*** EXCERPTED TEXT Section Begins ***

It was a Friday morning like any other Friday morning. And then the contractions started.
I was used to having contractions. Our daughter had a rare intestinal malformation called duodenal atresia and it caused me to have extra amniotic fluid. Babies normally swallow amniotic fluid, but for our baby, the fluid couldn’t go past her stomach and the extra fluid backed up to high levels around her, something called polyhydramnios. Contractions are a common side effect.
But this day — the day I turned 32 weeks — the contractions were different. They had never been painful or regular. But that Friday morning, the contractions were both painful and regular and they weren’t going away. So, after a bit of hemming and hawing, my husband Falcon took me to the hospital.
At the hospital, my cervix was one centimeter dilated, very effaced and I was contracting every three to four minutes. They tried a few things to get my labor to stop, but it didn’t. A few hours later my water broke with a tidal wave of fluid, and shortly after that I was eight centimeters dilated. It finally sunk in that this was really happening. I was really having my baby eight weeks early. I felt scared, overwhelmed, and just sort of in a daze about things.
Not too long after my water broke my baby’s heart rate started having decelerations, or drops. As an OB/GYN physician, I knew exactly what I was hearing on the monitor, and her heartbeat was dropping over and over and over again. The doctor suggested “Okay, you’re eight centimeters, you’re 32 weeks so your baby is smaller, let’s go ahead and have you try and push.”
I got moved to the operating room because that’s where the resuscitation equipment was for preterm babies. I pushed with everything I had, but she just wasn’t coming fast enough. Her heart rate kept dropping and the decision was made to go to C-section.
Before you have a C-section, we do something called an Allis clamp test to make sure the anesthesia is working properly. An Allis clamp is an instrument with very sharp teeth and we pinch the woman’s skin to see if she feels it. If she doesn’t feel the pinch, then her anesthesia is working well. If she feels the pinch then her anesthesia is not working well.
Well, they did the Allis clamp test and I felt it pinch. I don’t remember this, but my husband Falcon says that I repeated over and over again, “Wait, wait, wait, wait, wait. Just wait, wait, wait, wait, wait.” But because her heart rate had been dropping, they didn’t wait. I felt it when they cut. I clutched Falcon’s hand and moaned.

*** EXCERPTED TEXT Section Ends ***
*** SOURCE MATERIAL Section Begins ***

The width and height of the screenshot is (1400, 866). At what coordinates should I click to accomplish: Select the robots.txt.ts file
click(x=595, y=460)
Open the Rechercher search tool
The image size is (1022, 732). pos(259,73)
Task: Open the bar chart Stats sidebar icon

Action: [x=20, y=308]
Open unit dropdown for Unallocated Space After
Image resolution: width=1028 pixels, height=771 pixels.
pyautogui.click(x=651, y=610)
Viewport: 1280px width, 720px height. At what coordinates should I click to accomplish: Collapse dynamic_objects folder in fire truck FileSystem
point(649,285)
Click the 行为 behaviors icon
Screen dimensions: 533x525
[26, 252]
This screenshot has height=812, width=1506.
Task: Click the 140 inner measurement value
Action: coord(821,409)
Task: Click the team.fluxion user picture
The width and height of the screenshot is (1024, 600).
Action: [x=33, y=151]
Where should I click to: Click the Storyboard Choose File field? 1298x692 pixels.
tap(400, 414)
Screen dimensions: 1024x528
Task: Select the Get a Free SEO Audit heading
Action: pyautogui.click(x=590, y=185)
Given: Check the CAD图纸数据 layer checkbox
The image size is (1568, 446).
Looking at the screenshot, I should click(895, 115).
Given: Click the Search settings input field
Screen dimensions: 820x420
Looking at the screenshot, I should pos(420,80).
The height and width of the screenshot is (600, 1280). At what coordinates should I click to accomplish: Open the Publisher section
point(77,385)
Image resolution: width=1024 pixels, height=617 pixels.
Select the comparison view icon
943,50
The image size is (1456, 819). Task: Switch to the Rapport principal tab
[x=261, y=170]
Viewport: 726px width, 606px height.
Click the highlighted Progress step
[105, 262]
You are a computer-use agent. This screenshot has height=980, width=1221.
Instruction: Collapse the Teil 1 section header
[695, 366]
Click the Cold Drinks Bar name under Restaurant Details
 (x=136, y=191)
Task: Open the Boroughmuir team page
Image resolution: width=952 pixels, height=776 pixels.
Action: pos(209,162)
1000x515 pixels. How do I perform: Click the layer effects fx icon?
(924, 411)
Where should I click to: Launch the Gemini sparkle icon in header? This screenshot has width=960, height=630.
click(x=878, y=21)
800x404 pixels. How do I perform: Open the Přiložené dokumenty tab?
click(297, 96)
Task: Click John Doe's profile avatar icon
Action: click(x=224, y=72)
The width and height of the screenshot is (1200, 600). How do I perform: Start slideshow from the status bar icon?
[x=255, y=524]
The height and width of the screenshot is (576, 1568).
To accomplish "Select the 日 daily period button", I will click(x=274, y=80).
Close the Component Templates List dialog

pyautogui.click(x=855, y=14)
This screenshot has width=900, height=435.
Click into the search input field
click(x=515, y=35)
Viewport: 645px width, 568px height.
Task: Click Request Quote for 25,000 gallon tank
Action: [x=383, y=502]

*** SOURCE MATERIAL Section Ends ***

- PROBLEM DETAILS
According to the birth account, what rare intestinal malformation did the baby have? This material is separate from the birth account and unrelated to it.

- RESULT OF THE TASK
Duodenal atresia.